■ EXTRACTED TEXT ■
Finally, the structural variations and accompanying electrical performances after fatigue cycling with a Va of ±4 V are discussed. Supplementary Fig. S12a shows a STEM-HAADF image of the TiN/HZO/TiN capacitor after high-Va fatigue testing (±4 V, 108 cycles), which reduced the 2Pr value from 18.9 to 9.8 μC/cm2 (Supplementary Fig. S13a). The corresponding STEM-ABF image along the [010] direction in Supplementary Fig. S12b clearly shows the alternating distributions of the OII ion positions being shifted along the [001] (green) and \([00\bar{1}]\) (purple) directions. This finding demonstrates that high-Va fatigue was also induced by the transition from the OFE Pbc21 phase to the OAFE Pbca phase. Another notable finding from this sample is the development of a fairly thick interfacial T-phase, which can be seen in Supplementary Fig. S12a. The STEM-HAADF images of this high-field fatigued sample confirmed that the thickness of this layer was ~3.25–4.25 nm. The last row of Table 1 indicates that Eeff across the remaining ~11.75–10.75 nm-thick OFE-phase is as low as 0.29–0.55 MV/cm for Va = 4 V under these circumstances because of the severe depolarizing field effect. These calculation results thus corroborated the finding that high-Va fatigue is induced by the transition from the Pbc21 phase to the Pbca phase and not by defect generation and the accompanying domain pinning.
Following the same line of reasoning used for rejuvenation of the low-Va fatigued sample shown in Fig. 2f, a similar rejuvenation was attempted using Va = 5.5 V that increased Eeff to ~0.84–1.09 MV/cm, as also shown in Table 1. Supplementary Fig. S13b shows the evolution of the P–V curve with increasing rejuvenation cycling numbers up to 104. As expected, the fatigued sample is partly recovered. This is further strong evidence that the high-Va fatigue was also induced by the phase transition mentioned above.
Similar electrical and structural characterizations were performed for the 5.6-nm-thick HZO film to prove the general applicability of the reversible phase transition model for the thinner films. The results are summarized in Supplementary Figs. S14–S21. Although the thinner film contained a higher portion of T-phase grains in the pristine state, in addition to the O-phase grains, it showed similar wake-up, fatigue, and rejuvenation processes. Therefore, it can be inferred that the reversible transition between the nonpolar Pbca phase and polar Pbc21 phase also occurs in the 5.6-nm-thick HZO film. The only difference is that the wake-up process in this thinner film is also contributed by the structural transition from the P42/nmc T-phase to Pca21 O-phase.
The knowledge acquired based on the effects of the VO concentration on the phase stability indicates that the increase in the interfacial T-phase thickness is reasonable; it has been reported previously that the highest VO concentration stabilizes the T-phase over the O- and monoclinic (M)-phases28,30. It must then be reasonable to believe that the repeated electrical stimuli enhanced the chemical interactions between the HZO film and the reactive TiN electrode, which would also increase the VO concentration. It was also noted that these interfacial T-phases were mostly found around the top electrode interface. The bottom electrode interface was formed by depositing an HZO film on the TiN layer, which may produce a stable interface structure31. However, the top electrode interface was formed by depositing the TiN layer on the HZO film using a reactive sputtering process, which must have had a damaging effect on the HZO layer surface. Therefore, the top surface of the HZO layer must be vulnerable to oxygen concentration losses during electrical cycling tests.

■ INFORMATION SUPPLIED ■
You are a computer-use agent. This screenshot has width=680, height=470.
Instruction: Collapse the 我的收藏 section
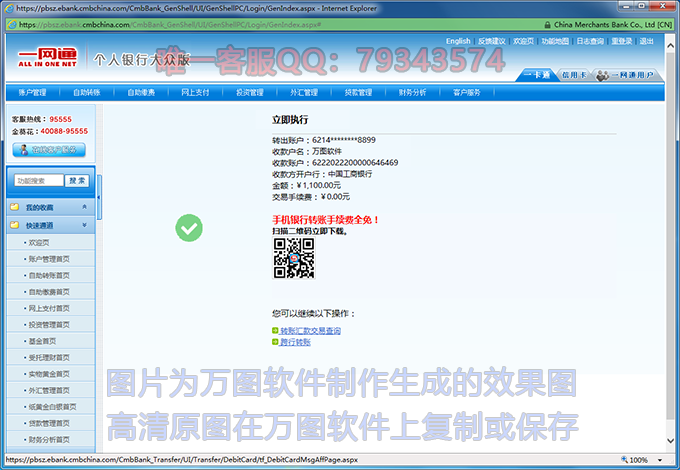point(84,207)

■ GIVEN PROBLEM 1 ■
From the HZO film fatigue text, return the part that begins with the words containing "Similar electrical and" and ends with "to Pca21 O-phase.".
■ GIVEN PROBLEM 2 ■
Translate this sentence from the HZO film fatigue text into Spanish: "As expected, the fatigued sample is partly recovered."
Work from the HZO film fatigue text alone.

■ EXERCISE SOLUTION 1 ■
Similar electrical and structural characterizations were performed for the 5.6-nm-thick HZO film to prove the general applicability of the reversible phase transition model for the thinner films. The results are summarized in Supplementary Figs. S14–S21. Although the thinner film contained a higher portion of T-phase grains in the pristine state, in addition to the O-phase grains, it showed similar wake-up, fatigue, and rejuvenation processes. Therefore, it can be inferred that the reversible transition between the nonpolar Pbca phase and polar Pbc21 phase also occurs in the 5.6-nm-thick HZO film. The only difference is that the wake-up process in this thinner film is also contributed by the structural transition from the P42/nmc T-phase to Pca21 O-phase.

■ EXERCISE SOLUTION 2 ■
Como se esperaba, la muestra fatigada se recupera parcialmente.